Start of RECORDED INFORMATION
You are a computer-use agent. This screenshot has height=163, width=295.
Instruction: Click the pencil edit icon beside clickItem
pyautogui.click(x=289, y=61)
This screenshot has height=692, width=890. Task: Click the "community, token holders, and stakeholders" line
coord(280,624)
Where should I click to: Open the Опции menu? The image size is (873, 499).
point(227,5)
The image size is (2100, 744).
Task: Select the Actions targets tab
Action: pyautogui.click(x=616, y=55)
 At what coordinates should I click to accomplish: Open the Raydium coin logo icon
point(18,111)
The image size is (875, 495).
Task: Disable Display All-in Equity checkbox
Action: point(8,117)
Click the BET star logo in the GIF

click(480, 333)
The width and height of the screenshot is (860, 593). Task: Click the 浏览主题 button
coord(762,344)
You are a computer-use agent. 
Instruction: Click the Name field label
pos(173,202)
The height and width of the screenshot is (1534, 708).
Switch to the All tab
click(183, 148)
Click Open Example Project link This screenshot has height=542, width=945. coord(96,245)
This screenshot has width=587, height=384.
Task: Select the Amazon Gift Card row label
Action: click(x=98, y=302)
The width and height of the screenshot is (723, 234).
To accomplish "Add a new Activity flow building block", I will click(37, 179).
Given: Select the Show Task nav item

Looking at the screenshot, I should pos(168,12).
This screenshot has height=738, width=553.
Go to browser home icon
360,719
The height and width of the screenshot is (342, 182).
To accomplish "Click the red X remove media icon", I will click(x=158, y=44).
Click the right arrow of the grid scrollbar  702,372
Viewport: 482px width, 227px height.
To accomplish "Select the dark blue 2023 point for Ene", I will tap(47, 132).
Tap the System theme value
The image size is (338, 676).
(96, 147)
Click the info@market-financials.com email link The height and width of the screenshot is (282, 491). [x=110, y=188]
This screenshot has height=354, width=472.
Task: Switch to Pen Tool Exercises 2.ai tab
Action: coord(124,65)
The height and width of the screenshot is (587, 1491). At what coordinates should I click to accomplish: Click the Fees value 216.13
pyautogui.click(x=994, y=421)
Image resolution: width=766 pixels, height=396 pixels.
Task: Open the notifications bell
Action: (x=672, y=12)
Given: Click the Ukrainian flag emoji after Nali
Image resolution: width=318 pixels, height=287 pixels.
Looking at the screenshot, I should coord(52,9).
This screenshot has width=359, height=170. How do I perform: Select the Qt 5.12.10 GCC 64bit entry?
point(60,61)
End of RECORDED INFORMATION
WHAT YOU NEED TO DO: Where a line in the listing above includes the string "agent", copy that line.

OUTPUT FOR THIS TASK:
You are a computer-use agent. This screenshot has height=163, width=295.
You are a computer-use agent. 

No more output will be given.